Die Hochachtung beruhte auf Gegenseitigkeit. "Ich konnte mir nicht vorstellen, solche großartigen Menschen zu treffen. Big B zu treffen, war ein tolles Ding. Er ist ein Superstar, aber trotzdem bescheiden und bodenständig. Er hielt meine Hand und führte mich zum heißen Stuhl", sagte Mukherjee laut "Times of India". Und was macht sie mit dem Gewinn? Die junge Frau braucht noch viel Geld für die Behandlung ihrer Verletzungen und zur Rehabilitation. "22 Operationen habe ich hinter mir, neun werden noch folgen." Denn es besteht Hoffnung, dass ihr Gehör verbessert werden und sie vielleicht sogar wieder etwas sehen kann. Nach Angaben ihres Vaters kosten die anstehenden Eingriffe mehr, als seine Tochter in der Sendung gewonnen hat. "Ich habe alles verkauft", sagte er dem Politikmagazin "Tehelka". "Eine Menge Leute haben uns Geld versprochen. Sogar Ärzte wollten zur Behandlung beitragen. Aber nichts davon wurde wahr."

Kein Einzelfall in Indien

Sonali Mukherjee ist jedenfalls fest entschlossen, ihren Weg weiterzugehen. Sie will gesund werden, um anderen Opfern helfen zu können. Nachdem sie sich über Jahre weitgehend verkrochen hatte, gibt sie neuerdings wieder Interviews. Auch vor der Kamera - mal mit verhülltem Gesicht, mal ohne Schleier. Anfang November berichtete Mukherjee über die Zeit nach dem Anschlag, als sie in tiefe Depression verfiel und nur noch sterben wollte. "Ich kann das Geschehene nicht so einfach vergessen. Aber ich fühle mich gut, weil die Behandlung dem Ende zugeht", sagte sie "Halabol TV", ein Sender, der sich via YouTube für sozial Entrechtete und Gewaltopfer einsetzt.
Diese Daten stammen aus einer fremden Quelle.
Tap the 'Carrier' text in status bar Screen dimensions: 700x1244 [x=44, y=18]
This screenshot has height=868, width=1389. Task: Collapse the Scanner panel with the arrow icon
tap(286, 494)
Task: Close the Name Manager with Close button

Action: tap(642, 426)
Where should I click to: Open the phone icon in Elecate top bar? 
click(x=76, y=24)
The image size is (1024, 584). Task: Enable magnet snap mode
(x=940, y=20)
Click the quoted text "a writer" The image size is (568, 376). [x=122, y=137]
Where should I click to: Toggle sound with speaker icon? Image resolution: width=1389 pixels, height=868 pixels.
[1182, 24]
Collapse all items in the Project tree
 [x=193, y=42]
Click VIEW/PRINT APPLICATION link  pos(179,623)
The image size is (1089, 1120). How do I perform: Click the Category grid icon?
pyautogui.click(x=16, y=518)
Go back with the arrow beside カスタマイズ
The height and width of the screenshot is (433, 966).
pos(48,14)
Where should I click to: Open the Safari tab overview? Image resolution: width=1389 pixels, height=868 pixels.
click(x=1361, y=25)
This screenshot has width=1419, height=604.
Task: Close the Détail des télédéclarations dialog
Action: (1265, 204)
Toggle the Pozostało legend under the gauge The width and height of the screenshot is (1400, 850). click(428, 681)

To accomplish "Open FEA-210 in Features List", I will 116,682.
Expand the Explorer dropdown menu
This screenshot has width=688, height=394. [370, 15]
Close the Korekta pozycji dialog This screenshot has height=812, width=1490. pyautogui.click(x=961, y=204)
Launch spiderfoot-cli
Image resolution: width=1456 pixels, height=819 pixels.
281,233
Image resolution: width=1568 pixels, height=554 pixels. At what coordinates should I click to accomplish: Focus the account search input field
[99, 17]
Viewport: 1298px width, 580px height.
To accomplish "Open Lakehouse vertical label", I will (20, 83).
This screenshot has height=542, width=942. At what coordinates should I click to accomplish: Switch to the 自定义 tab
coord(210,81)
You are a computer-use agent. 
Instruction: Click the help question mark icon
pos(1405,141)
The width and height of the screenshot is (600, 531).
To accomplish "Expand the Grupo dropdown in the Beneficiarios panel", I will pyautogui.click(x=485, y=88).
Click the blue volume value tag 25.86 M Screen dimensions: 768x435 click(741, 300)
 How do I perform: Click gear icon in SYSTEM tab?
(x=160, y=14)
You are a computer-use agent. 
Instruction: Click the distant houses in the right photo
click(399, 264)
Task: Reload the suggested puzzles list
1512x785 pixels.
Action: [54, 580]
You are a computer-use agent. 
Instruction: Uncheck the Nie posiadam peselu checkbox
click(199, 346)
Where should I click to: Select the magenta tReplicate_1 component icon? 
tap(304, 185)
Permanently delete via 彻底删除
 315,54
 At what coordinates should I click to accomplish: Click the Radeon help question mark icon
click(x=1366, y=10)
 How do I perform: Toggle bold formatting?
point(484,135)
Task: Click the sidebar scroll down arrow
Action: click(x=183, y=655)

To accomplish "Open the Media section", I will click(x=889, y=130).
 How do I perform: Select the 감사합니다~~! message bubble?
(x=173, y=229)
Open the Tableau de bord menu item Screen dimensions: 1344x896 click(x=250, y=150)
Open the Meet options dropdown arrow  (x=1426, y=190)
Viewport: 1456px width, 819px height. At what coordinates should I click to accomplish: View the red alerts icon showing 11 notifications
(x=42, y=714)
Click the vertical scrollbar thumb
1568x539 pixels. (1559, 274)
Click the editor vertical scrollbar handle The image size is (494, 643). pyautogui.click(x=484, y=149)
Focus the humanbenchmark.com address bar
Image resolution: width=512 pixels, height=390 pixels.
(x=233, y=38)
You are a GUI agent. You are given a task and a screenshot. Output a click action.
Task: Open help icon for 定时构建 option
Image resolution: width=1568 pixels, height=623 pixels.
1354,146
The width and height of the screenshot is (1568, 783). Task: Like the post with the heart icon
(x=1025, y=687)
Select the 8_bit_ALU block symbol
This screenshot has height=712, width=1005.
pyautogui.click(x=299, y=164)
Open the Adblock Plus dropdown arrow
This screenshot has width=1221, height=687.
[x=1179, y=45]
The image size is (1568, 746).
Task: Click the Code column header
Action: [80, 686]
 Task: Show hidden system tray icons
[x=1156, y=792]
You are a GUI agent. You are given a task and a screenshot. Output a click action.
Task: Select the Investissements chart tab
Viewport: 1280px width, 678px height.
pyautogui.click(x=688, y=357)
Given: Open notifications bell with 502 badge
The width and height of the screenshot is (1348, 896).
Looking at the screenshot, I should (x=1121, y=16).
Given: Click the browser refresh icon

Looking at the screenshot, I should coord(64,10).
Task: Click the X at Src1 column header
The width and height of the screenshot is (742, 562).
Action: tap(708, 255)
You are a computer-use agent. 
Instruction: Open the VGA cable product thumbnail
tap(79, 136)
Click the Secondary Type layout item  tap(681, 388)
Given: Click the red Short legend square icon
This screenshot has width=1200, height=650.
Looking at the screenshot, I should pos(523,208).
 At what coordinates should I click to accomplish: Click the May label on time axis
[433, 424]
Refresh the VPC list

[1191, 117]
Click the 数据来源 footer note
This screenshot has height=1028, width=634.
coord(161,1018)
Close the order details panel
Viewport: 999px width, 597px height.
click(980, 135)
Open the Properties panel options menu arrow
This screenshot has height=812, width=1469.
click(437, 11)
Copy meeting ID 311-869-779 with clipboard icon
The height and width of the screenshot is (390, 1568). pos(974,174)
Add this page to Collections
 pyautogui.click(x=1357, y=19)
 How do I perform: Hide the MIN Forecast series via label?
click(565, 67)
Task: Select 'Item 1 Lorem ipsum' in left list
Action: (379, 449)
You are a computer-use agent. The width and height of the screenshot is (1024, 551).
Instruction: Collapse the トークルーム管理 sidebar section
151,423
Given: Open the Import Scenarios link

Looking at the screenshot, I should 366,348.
Noch im Sommer klang sie verzweifelt: "Die letzten neun Jahre lang habe ich gelitten, ohne Hoffnung gelebt, ohne Zukunft. Wenn ich keine Gerechtigkeit erhalte, ist der einzige Ausweg zu sterben. Ich will kein halbes Leben leben mit einem halben Gesicht." Nun erklärte Mukherjee der Nachrichtenagentur AFP: "Wenn Sie sich ein Bild von einer schönen Frau anschauen können, dann können Sie auch auf mein verbranntes Gesicht schauen.“ Einfach wäre es gewesen, Gift zu schlucken und sich umzubringen. „Aber ich habe mich dafür entschieden aufzustehen und zu schreien und gegen die Gewalt anzukämpfen."

Denn ihr Schicksal ist kein Einzelfall. Erst im November wurde eine 23-jährige Inderin mit Säure attackiert. 40 Prozent ihres Körpers erlitten Schäden. Auch sie wird vermutlich den Rest ihres Lebens in Blindheit verbringen. Mukherjee, bei der sogar 72 Prozent ihres Leibes geschädigt wurden, sagte: "Ich will ein Gesetz für einen effektiven Schutz für Frauen, damit Männer nicht das Leben einer Frau zerstören. Nur ein strenges Gesetz wird für Abschreckung sorgen." Die junge Frau weiß, worüber sie spricht. Sie kämpft auch in eigener Sache gegen die Justiz. Ihre Peiniger mussten längst nicht ihre gesamte Haftstrafe absitzen. Über einen Berufungsantrag ist bis heute nicht entschieden. In Indien mahlen die Mühlen der Justiz sehr langsam. "Ich habe noch Hoffnung. Aber ich weiß nicht, wie lange es dauern wird", sagte das Säure-Opfer. "Meine Angreifer wurden freigelassen, nachdem sie drei ihrer neunjährigen Haftstrafe verbüßt hatten, während meine seelischen Qualen nicht enden."